# XAMPP Apache 2.2 Fehler



## xouls (2. November 2009)

Hallo,

ich habe mir XAMPP heruntergeladen und kann den Apache Dienst nicht starten.
Im Win Ereignislog steht folgende Meldung:

"Der Dienst "Apache2.2" wurde mit folgendem dienstspezifischem Fehler beendet: Unzulässige Funktion.."

MySQL usw. konnte ich ohne Probleme starten.

Ich benutze Win7 64bit, die Dienste selber sind alle 32bit. Könnte dass das Problem sein?

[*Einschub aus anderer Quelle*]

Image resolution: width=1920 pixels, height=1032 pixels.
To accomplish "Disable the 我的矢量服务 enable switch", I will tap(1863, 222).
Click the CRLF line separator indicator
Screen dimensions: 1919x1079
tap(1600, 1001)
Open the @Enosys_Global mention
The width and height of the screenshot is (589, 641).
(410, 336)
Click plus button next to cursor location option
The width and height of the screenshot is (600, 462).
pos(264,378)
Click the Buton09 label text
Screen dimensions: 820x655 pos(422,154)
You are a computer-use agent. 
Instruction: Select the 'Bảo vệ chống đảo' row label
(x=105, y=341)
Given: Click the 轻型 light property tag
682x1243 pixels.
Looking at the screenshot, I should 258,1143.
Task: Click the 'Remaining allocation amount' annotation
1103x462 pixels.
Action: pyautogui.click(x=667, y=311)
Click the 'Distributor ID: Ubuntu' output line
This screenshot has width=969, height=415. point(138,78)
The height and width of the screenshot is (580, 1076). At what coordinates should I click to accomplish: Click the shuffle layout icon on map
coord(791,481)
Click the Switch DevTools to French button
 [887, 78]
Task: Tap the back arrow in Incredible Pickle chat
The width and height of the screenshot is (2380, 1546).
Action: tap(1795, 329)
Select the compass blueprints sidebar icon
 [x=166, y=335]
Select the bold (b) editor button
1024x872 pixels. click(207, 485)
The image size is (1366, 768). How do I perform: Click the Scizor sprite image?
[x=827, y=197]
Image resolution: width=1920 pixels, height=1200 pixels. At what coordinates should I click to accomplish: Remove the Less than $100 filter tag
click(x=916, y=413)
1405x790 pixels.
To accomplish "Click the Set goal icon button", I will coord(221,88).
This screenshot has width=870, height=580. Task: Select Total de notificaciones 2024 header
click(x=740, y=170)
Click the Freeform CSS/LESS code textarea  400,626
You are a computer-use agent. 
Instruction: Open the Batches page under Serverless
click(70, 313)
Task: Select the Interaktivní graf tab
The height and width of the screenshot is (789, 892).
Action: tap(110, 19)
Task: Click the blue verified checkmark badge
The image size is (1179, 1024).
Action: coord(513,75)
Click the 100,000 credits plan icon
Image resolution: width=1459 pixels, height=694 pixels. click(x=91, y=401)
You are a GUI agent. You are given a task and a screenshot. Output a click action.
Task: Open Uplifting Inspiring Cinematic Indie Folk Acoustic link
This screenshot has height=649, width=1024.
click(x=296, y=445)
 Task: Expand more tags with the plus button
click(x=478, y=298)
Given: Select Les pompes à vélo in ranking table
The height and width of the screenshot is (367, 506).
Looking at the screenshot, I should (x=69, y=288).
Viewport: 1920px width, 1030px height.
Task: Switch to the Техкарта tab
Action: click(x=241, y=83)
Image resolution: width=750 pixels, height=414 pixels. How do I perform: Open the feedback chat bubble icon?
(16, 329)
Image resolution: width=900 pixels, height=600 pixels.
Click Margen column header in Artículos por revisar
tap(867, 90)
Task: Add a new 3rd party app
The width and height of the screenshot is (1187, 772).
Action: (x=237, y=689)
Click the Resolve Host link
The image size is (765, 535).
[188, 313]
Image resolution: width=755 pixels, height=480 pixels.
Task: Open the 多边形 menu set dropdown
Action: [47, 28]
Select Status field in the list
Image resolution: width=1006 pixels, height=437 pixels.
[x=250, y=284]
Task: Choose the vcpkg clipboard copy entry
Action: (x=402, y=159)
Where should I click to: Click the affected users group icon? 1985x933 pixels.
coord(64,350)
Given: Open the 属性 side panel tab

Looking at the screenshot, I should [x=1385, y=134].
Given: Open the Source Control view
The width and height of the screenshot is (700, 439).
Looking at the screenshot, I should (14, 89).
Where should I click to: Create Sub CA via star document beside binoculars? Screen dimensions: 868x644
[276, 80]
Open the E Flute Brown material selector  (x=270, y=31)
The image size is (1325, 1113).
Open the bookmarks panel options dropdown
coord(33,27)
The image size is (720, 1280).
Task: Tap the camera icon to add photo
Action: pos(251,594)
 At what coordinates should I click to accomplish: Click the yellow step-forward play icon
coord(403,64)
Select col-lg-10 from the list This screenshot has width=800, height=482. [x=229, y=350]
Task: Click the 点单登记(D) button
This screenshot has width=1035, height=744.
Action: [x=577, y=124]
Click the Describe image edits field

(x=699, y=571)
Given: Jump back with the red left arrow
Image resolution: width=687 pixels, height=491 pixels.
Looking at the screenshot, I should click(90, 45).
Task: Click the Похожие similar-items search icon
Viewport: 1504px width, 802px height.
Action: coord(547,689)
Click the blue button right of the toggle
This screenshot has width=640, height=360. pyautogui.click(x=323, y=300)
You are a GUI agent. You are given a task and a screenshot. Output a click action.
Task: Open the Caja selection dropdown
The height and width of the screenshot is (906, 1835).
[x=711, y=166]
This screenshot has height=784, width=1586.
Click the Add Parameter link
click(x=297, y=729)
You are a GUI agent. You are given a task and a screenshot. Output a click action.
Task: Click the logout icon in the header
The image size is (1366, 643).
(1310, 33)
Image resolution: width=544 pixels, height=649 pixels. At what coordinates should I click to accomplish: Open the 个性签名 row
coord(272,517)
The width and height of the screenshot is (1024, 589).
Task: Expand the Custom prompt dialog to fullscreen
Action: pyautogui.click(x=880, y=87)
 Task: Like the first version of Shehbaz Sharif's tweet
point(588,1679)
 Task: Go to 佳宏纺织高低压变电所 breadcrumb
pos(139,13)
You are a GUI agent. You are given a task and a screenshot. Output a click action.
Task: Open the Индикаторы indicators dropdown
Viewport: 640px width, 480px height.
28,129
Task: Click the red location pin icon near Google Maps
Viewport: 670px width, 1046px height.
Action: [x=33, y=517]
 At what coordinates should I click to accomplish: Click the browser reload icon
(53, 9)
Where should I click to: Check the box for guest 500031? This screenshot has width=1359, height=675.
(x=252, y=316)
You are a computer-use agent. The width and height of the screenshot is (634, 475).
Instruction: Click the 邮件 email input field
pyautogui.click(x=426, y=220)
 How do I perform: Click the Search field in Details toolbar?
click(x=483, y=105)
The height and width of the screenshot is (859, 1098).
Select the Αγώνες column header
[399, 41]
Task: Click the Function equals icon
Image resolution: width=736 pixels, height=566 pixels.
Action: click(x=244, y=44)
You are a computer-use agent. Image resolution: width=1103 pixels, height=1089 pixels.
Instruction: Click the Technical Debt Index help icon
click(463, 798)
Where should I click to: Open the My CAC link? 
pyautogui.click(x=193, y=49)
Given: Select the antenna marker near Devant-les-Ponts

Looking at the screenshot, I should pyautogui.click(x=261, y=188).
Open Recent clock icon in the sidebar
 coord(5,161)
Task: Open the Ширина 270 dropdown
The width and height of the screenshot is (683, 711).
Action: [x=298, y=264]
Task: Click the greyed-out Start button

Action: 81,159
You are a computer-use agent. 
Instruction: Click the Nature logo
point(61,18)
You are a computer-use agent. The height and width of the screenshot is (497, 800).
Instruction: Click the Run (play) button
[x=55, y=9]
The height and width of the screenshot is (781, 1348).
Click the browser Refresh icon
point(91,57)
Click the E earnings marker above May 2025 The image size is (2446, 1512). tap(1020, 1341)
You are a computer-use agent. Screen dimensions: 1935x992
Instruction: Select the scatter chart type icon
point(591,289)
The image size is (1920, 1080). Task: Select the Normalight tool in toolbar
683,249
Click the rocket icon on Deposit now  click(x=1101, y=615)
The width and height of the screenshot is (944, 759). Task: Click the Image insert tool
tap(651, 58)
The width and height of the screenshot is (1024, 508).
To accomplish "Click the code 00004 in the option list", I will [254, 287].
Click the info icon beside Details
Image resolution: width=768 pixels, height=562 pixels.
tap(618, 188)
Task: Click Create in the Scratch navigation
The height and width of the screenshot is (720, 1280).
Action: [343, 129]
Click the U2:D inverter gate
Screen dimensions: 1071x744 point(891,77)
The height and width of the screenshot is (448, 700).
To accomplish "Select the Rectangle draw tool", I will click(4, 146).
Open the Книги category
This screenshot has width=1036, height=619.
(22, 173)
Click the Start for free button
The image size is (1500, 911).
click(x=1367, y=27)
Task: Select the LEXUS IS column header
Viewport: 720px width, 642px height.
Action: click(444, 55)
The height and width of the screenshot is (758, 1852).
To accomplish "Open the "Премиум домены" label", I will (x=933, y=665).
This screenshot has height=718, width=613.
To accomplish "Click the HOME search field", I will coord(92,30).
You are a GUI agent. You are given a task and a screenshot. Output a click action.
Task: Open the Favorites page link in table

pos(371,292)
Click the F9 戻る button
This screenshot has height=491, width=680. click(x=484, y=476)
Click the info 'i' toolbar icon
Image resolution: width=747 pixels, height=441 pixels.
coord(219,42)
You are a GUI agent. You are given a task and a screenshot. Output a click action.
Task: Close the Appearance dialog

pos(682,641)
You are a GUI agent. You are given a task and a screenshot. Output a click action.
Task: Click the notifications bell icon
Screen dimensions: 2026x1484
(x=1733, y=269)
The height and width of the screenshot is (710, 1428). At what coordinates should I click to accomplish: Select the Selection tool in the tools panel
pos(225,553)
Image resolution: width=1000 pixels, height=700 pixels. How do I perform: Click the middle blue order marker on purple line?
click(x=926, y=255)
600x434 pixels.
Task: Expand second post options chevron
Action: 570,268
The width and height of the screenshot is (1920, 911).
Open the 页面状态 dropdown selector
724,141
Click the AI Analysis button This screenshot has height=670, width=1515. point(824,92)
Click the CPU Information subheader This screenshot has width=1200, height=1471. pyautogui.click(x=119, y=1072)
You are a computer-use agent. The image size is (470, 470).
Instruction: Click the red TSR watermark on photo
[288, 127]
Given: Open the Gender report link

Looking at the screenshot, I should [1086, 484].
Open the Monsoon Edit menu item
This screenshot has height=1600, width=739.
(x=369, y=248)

Ich habe schon einige Stunden nach dem Problem gegooglet und Apache kann ich auch nicht über die Kommandozeile starten ("apache" is not started). Auch mehrmaliges neuinstallieren hat nichts gebracht 

EDIT: Ich habe gerade die logfiles von Apache durchsucht und einen interessanten Eintrag entdeckt:
"(OS 10048)Normalerweise darf jede Socketadresse (Protokoll, Netzwerkadresse oder Anschluss) nur jeweils einmal verwendet werden.  : make_sock: could not bind to address 0.0.0.0:80
no listening sockets available, shutting down"

So wie ich das der Meldung entnehmen kann, ist mein Port 80 wohl durch irgendeinen anderen Prozess belegt .. hmm Wie kann ich herausfinden welcher Prozess welchen Port belegt?

EDIT2: Ok nun bin ich schon etwas weitergekommen. Der Port 80 wurde durch TeamViewer belegt. Jetzt bekomme ich die selbe Meldung nur für Port 443 also HTTPS / SSL. Ich habe mit NetInfo mal meine Ports gescanned und bei Port 443 steht das er Open ist. D.h. er müsste doch eigentlich frei sein oder nicht?


----------